Photo : Le président de l’ANCB, maire de Cotonou, Luc Marie Gnacadja
Quelques jours de recul, une escapade sans aller bien loin et une profonde reconnaissance envers ceux qui assurent la continuité du service public. Le maire de Cotonou et président de l’Association Nationale des Communes du Bénin (ANCB), Luc Marie Gnacadja, a partagé, ce mardi 25 août, une réflexion personnelle sur son temps de repos, à travers une publication sur son compte LinkedIn.
« Il faut parfois savoir s’arrêter pour mieux repartir. »
Luc Marie Gnacadja
Dans son message, Luc Marie Gnacadja revendique quelques jours de pause, loin du rythme soutenu de ses responsabilités publiques. Mais pas question pour le maire de Cotonou de partir à l’autre bout du monde. « Quelques jours de break, sans aller bien loin. », écrit-il, évoquant le plaisir de redécouvrir les richesses naturelles que le Bénin offre à ses habitants : la mer, les cocotiers, le sable, le silence et des paysages propices au repos. Pour l’élu, cette parenthèse constitue surtout une invitation à ralentir et à se ressourcer.
Quand le repos devient un message sur le Bénin
Au-delà de la dimension personnelle de cette publication, le président de l’ANCB y voit également une occasion de valoriser les atouts du territoire béninois. « Nous avons parfois tendance à chercher loin ce que le Bénin nous offre si généreusement, tout près de nous. », souligne Luc Marie Gnacadja. Une manière de rappeler que le tourisme et les loisirs de proximité peuvent également constituer des occasions de découvrir autrement le pays, ses paysages et son patrimoine naturel. Mais derrière cette célébration des beautés du Bénin, l’ancien ministre de l’Urbanisme développe surtout un autre thème : la gratitude envers ceux qui permettent aux responsables publics de prendre du recul sans que la machine administrative ne s’arrête.

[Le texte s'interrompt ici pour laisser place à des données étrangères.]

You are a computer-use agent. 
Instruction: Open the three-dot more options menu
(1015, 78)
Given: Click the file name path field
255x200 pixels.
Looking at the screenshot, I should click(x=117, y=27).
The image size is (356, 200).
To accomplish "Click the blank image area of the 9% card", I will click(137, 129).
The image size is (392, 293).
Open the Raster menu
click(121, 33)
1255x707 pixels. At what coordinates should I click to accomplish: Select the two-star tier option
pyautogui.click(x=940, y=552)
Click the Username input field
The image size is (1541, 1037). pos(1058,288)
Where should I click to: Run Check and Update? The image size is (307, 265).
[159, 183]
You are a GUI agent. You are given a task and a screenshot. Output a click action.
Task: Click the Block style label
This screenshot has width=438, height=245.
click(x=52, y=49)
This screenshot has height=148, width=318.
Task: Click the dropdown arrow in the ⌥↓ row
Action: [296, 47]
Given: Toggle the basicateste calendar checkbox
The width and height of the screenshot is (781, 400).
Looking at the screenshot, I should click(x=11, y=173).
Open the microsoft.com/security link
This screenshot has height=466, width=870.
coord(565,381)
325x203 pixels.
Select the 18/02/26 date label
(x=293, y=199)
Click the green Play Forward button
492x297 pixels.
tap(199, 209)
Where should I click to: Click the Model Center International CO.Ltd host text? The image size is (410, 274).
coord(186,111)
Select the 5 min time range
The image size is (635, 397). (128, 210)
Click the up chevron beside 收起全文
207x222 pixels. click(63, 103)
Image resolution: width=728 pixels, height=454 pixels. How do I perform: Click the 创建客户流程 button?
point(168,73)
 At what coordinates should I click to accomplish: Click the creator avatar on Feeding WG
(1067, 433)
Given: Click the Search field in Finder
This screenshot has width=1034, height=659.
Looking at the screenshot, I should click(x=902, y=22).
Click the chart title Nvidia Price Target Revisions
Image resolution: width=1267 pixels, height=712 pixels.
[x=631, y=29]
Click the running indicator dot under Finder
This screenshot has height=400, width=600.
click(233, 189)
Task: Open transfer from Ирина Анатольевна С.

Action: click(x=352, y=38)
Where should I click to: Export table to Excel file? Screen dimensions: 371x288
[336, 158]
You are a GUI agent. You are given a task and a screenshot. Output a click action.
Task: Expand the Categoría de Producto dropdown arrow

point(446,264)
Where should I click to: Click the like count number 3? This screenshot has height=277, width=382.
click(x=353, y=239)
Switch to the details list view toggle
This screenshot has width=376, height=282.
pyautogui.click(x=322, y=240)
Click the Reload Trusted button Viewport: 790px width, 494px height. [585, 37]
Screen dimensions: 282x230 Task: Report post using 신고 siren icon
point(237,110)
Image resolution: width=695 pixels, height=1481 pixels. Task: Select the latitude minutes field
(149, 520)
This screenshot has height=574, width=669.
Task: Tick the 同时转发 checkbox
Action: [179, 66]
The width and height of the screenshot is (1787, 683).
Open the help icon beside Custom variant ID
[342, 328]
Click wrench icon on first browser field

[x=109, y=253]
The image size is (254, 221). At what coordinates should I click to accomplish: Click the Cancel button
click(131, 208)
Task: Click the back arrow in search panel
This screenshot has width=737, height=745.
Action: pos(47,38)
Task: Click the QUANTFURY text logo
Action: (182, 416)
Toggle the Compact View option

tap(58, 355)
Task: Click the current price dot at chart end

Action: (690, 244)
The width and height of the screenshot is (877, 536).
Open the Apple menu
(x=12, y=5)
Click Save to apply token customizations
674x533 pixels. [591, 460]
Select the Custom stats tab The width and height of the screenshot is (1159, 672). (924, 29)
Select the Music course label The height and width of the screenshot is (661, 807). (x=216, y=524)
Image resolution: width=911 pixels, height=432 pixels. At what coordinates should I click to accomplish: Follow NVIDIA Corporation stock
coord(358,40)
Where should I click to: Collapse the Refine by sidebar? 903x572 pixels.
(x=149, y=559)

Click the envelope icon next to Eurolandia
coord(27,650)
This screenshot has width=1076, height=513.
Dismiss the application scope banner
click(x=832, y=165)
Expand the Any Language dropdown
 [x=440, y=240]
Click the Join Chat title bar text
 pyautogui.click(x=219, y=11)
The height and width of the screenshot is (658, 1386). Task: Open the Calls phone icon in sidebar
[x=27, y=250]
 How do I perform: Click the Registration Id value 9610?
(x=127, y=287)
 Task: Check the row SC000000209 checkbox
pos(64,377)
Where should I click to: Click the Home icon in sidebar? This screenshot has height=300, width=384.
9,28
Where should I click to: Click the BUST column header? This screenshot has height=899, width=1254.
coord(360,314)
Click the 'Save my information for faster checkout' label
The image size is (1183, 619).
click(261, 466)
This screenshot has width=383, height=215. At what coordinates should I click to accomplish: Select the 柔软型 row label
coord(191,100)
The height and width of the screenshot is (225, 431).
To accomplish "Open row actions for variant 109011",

« Pendant que je ralentis, ils gardent la maison. »
Luc Marie Gnacadja
C’est probablement le passage le plus institutionnel de son message. Le maire adresse ses remerciements aux élus, collaborateurs, cadres et agents de la mairie de Cotonou qui continuent, pendant son absence, à assurer leurs missions. « Pendant que je ralentis, ils gardent la maison. », écrit Luc Marie Gnacadja, saluant celles et ceux qui « veillent, travaillent et assurent la continuité du service public ». Une reconnaissance qui met en lumière un principe essentiel du fonctionnement d’une administration : la continuité de l’action publique ne doit pas dépendre de la présence permanente d’un seul responsable.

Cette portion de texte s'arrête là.